* EXERCISE DETAILS *
Your task is to reproduce exactly the lines from the line with "Redacția (233, 2508)" through the end of the records below.

* INPUT DATA *

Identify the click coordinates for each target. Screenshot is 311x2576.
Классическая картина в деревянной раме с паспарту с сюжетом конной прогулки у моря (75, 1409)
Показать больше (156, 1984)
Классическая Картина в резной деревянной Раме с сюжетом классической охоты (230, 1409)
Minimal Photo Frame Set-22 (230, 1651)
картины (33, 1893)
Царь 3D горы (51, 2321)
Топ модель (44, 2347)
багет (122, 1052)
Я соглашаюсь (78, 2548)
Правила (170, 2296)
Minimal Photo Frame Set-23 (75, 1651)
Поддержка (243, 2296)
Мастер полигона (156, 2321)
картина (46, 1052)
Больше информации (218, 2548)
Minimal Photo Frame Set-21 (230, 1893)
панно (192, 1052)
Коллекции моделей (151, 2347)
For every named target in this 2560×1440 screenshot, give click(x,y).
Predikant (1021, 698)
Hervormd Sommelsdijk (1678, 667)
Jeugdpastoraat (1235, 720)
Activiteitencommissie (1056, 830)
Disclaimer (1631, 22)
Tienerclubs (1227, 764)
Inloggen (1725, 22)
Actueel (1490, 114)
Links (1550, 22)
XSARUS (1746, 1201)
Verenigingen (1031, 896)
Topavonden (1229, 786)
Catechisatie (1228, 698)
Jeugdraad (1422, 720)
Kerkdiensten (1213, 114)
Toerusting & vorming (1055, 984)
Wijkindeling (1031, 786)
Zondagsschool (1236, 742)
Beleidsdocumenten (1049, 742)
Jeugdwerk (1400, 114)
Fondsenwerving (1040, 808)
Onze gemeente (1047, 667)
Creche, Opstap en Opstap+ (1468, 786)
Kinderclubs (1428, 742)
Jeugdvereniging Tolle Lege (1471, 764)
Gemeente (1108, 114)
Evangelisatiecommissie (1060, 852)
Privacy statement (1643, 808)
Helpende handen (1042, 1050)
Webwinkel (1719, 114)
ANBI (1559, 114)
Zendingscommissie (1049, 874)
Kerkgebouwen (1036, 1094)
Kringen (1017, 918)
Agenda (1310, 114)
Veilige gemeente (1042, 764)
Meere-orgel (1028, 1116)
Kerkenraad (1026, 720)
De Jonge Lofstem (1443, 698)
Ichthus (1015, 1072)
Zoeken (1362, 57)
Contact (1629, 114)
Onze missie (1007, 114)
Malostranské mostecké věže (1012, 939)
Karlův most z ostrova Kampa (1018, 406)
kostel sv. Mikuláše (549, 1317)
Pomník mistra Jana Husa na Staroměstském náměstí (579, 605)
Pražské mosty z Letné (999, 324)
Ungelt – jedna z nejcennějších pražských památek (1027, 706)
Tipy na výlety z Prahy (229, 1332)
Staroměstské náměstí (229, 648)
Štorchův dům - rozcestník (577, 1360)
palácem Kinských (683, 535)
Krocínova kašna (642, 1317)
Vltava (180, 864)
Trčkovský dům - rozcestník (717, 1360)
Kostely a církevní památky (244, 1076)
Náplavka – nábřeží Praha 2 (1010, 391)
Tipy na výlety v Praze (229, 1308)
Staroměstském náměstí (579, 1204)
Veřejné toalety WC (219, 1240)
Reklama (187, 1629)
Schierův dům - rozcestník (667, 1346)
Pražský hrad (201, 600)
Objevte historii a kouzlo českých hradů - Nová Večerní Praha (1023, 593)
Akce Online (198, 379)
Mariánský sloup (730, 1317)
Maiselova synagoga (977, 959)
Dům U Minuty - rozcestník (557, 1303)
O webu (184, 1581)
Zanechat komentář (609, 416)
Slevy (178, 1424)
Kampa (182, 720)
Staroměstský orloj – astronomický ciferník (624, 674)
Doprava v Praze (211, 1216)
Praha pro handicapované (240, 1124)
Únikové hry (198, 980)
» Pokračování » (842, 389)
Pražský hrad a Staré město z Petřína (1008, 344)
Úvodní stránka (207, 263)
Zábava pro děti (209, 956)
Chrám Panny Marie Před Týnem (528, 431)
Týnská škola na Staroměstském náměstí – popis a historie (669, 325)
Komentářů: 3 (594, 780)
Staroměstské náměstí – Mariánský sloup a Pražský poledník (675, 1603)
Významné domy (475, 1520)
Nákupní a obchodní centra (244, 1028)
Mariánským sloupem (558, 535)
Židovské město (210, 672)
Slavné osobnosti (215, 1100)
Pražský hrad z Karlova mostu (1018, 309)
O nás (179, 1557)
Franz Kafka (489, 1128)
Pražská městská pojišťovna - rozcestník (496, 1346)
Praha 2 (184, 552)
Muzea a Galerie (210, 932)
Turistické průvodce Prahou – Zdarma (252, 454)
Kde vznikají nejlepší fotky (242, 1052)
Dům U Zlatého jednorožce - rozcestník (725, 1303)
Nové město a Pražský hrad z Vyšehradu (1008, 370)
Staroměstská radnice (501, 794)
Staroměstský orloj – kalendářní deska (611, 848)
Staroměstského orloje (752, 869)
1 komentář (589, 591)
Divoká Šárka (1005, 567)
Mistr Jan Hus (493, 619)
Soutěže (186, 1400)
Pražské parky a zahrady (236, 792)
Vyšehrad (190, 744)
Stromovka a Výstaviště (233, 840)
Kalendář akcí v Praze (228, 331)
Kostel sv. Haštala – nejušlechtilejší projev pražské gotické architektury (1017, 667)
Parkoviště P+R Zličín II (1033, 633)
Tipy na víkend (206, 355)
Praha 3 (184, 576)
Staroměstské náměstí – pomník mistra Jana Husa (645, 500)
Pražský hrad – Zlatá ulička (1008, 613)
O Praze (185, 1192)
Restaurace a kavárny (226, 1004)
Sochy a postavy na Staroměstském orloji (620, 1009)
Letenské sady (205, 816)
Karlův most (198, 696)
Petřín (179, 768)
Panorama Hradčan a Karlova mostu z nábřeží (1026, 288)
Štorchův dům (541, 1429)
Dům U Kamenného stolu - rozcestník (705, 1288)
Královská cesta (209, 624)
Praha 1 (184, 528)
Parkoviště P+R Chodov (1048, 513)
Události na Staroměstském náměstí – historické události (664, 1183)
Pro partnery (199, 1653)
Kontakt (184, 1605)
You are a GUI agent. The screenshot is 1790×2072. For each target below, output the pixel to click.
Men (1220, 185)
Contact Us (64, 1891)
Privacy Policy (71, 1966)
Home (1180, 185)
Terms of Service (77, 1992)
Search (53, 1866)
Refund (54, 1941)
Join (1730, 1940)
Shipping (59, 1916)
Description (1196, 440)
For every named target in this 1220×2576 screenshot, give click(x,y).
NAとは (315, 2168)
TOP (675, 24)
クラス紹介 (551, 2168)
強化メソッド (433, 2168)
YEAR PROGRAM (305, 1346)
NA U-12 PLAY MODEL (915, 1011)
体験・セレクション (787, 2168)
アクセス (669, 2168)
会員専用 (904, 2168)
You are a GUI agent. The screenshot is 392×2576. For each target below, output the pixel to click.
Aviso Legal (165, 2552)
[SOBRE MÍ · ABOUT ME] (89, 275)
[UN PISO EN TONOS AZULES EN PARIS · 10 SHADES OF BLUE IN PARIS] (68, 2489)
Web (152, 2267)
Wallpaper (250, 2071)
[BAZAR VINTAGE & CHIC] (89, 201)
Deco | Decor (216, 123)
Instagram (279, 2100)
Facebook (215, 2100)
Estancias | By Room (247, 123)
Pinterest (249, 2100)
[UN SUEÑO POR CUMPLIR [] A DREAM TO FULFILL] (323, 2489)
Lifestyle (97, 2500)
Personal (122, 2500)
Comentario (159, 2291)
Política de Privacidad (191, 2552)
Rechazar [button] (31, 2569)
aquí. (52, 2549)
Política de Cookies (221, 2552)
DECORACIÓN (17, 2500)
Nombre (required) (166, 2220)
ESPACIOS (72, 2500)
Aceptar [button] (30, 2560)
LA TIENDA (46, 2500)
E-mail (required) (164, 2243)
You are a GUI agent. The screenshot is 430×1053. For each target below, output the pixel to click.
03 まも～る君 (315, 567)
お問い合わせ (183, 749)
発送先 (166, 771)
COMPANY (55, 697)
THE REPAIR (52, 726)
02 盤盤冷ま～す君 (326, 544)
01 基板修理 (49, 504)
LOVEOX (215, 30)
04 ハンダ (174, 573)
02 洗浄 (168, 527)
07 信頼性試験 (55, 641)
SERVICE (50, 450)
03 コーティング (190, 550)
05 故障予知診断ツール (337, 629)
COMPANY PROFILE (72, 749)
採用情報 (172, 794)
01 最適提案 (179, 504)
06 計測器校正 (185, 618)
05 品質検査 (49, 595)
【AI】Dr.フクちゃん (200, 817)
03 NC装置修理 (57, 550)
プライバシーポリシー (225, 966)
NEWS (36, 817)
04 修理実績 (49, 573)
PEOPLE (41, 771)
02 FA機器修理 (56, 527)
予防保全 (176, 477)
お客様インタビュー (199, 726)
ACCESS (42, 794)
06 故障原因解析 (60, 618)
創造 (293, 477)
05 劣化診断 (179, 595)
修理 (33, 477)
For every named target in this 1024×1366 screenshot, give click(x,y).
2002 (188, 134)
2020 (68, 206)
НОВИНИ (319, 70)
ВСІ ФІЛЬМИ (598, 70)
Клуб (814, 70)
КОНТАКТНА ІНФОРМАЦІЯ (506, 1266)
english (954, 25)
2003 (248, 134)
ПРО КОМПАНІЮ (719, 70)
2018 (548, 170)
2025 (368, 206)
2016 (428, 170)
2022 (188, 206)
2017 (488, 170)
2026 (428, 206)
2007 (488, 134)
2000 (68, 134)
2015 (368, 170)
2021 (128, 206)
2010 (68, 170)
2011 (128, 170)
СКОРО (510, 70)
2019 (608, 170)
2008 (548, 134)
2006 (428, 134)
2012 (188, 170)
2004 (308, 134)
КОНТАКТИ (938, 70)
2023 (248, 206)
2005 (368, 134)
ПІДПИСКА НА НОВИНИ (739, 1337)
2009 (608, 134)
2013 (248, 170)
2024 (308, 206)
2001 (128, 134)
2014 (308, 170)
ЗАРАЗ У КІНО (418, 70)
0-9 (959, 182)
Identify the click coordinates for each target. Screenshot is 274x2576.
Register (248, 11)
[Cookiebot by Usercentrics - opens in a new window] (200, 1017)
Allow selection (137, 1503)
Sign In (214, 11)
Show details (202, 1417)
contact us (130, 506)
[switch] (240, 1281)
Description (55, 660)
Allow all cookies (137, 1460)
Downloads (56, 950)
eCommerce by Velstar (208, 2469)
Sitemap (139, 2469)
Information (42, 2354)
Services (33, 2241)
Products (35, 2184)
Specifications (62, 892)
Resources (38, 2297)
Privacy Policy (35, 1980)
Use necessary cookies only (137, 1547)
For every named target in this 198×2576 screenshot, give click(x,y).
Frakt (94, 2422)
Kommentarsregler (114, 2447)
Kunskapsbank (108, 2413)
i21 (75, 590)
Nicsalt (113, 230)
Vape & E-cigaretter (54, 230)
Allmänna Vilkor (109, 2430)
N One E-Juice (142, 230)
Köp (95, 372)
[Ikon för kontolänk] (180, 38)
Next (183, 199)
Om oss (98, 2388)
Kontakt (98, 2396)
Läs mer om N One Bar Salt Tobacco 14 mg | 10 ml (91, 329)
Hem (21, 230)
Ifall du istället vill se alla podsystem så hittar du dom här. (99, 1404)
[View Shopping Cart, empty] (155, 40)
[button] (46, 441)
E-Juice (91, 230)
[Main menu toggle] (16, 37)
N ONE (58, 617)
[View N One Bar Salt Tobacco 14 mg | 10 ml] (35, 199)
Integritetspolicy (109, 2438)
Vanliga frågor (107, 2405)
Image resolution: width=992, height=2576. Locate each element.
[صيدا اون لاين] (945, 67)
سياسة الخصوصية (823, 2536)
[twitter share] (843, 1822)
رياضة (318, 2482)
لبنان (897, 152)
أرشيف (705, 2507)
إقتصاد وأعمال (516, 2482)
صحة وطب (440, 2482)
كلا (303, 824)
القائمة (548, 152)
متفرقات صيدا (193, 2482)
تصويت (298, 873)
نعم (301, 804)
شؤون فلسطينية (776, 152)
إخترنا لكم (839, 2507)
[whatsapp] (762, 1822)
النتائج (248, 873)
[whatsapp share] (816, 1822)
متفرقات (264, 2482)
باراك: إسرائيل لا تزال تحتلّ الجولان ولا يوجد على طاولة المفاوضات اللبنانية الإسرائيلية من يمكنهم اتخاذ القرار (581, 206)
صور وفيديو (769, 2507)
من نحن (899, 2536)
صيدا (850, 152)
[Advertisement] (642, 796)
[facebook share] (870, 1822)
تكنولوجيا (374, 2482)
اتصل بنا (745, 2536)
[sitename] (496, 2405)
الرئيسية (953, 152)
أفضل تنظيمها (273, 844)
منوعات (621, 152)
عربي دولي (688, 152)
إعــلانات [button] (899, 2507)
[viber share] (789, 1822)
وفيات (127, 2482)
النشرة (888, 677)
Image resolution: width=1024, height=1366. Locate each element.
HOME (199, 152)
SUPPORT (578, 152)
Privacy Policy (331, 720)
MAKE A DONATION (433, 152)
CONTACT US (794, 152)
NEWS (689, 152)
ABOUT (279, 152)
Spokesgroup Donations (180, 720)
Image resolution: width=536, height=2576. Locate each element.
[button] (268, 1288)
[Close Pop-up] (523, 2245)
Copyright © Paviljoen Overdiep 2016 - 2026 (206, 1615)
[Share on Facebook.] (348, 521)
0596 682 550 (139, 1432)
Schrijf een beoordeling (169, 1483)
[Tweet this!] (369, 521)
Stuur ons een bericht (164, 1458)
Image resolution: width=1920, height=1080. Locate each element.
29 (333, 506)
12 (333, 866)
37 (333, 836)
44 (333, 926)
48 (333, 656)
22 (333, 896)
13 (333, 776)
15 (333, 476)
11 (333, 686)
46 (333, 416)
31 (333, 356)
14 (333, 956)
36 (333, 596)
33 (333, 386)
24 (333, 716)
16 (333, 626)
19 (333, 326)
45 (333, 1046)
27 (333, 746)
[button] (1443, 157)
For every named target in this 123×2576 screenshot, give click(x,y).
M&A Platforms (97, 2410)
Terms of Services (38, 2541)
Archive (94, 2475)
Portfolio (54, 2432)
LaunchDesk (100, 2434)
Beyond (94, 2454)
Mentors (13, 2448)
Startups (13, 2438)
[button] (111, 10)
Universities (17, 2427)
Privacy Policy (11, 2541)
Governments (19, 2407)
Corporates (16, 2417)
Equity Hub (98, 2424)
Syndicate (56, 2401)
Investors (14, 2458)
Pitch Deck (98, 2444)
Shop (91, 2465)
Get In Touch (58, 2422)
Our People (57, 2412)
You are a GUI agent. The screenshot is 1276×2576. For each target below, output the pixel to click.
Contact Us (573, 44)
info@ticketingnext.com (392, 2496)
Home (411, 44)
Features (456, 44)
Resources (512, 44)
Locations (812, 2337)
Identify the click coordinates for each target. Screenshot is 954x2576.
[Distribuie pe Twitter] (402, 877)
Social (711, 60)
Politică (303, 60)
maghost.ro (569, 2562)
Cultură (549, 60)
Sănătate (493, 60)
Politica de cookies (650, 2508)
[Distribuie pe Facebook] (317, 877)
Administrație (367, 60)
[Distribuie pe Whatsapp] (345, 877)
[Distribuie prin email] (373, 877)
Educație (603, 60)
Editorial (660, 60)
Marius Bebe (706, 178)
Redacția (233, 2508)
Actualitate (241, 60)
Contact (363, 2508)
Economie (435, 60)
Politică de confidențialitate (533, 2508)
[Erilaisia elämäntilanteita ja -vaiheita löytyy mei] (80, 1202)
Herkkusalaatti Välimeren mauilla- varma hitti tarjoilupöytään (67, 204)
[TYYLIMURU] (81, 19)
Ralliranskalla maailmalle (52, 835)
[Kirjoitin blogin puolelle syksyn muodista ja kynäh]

* EXERCISE SOLUTION *
Redacția (233, 2508)
Actualitate (241, 60)
Contact (363, 2508)
Economie (435, 60)
Politică de confidențialitate (533, 2508)
[Erilaisia elämäntilanteita ja -vaiheita löytyy mei] (80, 1202)
Herkkusalaatti Välimeren mauilla- varma hitti tarjoilupöytään (67, 204)
[TYYLIMURU] (81, 19)
Ralliranskalla maailmalle (52, 835)
[Kirjoitin blogin puolelle syksyn muodista ja kynäh]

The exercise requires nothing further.